Claim and Optimize Your Apple Maps Listing
Go to Apple Business Connect (business.apple.com) and claim your listing if you haven’t already. Fill out every field completely. Add photos. Make sure your hours, address, and phone number are accurate. This is free and takes about 30 minutes.
Ensure Your Website Is Mobile-Optimized
This should already be done, but it’s worth emphasizing. If Apple Intelligence is pulling information from websites to answer queries on iPhones, a mobile-friendly website isn’t optional. Slow load times, poor mobile layouts, and intrusive pop-ups will hurt your visibility.
Strengthen Your Presence Across Multiple Platforms
Apple Intelligence and Siri pull information from various sources, not just one. The more places your business appears with consistent, accurate information, the more confident AI systems are in recommending you. This includes Google Business Profile, Yelp, industry directories, social media, and your own website.
Focus on Conversational Content
People talk to Siri in natural language. “Where can I get my car detailed near me?” “What’s a good dentist that takes Delta Dental?” Creating content that mirrors how people actually talk and ask questions positions you for voice search discovery.
Watch the Pricing of AI Visibility
As AI search fragments across more platforms, the cost of maintaining visibility across all of them increases. Understanding what that costs and what it delivers in return is important. Check out our pricing page to see how we help businesses manage their presence across the full spectrum of search channels.
The Bigger Trend
Apple Intelligence entering the AI search space reinforces a trend we’ve been tracking all year. Search is fragmenting. There is no longer one place where people look for businesses and information. There are many, and AI is the common thread running through all of them.

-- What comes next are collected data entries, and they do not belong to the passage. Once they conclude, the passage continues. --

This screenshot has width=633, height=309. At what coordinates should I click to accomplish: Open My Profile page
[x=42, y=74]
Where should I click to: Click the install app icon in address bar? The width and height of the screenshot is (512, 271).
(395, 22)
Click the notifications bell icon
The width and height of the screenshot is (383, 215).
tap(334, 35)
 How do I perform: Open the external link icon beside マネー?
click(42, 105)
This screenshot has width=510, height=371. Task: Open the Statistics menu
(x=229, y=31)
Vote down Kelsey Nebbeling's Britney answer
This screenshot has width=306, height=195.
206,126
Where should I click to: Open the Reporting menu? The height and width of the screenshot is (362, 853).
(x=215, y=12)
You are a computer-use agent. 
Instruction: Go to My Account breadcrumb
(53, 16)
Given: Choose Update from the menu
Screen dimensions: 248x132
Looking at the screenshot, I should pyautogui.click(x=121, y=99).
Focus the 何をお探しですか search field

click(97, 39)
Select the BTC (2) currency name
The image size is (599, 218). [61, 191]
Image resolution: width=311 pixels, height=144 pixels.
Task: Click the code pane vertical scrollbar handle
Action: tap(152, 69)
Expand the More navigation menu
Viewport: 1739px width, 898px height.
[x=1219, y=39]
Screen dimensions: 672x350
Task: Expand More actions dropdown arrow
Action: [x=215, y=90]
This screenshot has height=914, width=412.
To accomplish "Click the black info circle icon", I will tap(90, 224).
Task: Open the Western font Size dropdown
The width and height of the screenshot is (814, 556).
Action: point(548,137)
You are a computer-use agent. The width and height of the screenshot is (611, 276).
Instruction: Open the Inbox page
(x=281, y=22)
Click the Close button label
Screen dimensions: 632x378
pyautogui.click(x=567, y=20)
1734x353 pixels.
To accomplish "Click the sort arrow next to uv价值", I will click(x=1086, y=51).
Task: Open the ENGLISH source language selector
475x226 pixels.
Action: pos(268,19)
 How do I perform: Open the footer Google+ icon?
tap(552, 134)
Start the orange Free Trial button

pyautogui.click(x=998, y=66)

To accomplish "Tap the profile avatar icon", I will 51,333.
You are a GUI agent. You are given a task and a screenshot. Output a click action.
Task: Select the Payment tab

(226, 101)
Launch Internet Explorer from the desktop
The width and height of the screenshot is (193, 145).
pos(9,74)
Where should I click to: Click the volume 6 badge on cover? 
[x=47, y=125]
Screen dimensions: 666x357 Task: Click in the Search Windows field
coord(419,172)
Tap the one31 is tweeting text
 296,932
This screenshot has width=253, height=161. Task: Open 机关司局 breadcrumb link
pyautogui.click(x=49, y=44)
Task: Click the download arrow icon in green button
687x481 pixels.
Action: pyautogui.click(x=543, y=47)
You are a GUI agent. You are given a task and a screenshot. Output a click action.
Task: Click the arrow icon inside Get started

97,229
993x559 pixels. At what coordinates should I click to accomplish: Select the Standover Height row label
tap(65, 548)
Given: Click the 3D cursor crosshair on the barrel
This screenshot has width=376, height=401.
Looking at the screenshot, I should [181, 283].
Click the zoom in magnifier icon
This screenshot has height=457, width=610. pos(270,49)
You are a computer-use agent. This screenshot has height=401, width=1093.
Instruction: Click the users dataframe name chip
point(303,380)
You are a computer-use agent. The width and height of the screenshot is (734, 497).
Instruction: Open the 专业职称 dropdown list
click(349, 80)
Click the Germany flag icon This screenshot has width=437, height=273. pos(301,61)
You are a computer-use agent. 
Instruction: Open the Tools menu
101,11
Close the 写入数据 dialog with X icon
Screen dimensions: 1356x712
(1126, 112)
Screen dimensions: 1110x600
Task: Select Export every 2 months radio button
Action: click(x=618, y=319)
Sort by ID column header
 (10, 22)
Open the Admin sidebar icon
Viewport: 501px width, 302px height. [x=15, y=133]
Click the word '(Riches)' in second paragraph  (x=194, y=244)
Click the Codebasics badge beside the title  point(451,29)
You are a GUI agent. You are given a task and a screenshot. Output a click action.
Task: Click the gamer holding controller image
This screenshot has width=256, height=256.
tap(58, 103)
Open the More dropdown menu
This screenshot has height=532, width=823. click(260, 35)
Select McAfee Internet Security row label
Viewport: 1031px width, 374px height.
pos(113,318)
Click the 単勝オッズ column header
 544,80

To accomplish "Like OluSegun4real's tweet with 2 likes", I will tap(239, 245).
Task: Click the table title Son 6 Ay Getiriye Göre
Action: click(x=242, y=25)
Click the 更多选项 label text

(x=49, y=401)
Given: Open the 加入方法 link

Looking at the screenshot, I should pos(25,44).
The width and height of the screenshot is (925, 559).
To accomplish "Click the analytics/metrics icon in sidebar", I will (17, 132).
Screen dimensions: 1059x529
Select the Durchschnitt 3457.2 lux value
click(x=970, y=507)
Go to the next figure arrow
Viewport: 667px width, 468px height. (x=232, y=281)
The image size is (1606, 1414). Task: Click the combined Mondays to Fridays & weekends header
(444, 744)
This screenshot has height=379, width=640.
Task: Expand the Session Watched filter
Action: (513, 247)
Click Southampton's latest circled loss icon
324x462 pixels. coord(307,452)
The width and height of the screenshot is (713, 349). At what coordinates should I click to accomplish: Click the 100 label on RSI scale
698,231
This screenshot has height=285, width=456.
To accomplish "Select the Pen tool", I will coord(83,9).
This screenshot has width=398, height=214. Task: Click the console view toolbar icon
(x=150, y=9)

Google AI Overviews. ChatGPT web browsing. Perplexity. And now Siri powered by Apple Intelligence. Each of these platforms discovers, evaluates, and recommends businesses based on the quality, consistency, and authority of their online presence.
The businesses that win in this new environment are the ones that build a strong, consistent, authoritative presence across the web, not the ones that optimize for a single platform and hope for the best.
Apple Intelligence is one more reason to take that approach seriously. With over a billion devices about to get smarter about search, the opportunity is too large to ignore.